◆ **Task item**
Entries follow. Return each line that contains the word "agent".

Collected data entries
☆ ☆ ☆ ☆ ☆ ☆ ☆

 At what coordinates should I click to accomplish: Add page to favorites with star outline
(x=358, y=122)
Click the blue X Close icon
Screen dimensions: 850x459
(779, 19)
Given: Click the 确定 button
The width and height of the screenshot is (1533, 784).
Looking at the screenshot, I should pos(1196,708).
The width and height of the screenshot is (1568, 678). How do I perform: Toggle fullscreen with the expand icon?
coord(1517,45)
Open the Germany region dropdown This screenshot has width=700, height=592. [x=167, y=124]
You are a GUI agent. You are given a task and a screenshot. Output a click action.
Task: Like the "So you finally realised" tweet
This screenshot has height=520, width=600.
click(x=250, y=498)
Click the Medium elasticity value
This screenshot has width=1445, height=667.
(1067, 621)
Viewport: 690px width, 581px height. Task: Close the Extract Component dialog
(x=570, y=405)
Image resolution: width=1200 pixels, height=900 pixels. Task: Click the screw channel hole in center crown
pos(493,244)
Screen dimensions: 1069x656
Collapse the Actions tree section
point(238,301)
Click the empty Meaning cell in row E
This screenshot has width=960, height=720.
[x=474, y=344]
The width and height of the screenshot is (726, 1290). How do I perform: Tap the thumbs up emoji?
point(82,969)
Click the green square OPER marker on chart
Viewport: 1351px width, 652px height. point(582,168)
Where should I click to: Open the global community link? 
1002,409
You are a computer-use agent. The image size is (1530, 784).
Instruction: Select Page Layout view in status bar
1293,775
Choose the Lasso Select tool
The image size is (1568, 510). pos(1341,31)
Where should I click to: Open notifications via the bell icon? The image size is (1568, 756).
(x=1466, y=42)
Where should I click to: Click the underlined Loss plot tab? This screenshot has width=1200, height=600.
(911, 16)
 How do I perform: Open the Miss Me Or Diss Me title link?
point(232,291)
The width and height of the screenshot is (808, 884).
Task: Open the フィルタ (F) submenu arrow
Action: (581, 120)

☆ ☆ ☆ ☆ ☆ ☆ ☆

◆ **Reply to the task**
You are a GUI agent. You are given a task and a screenshot. Output a click action.
You are a computer-use agent. The image size is (1530, 784).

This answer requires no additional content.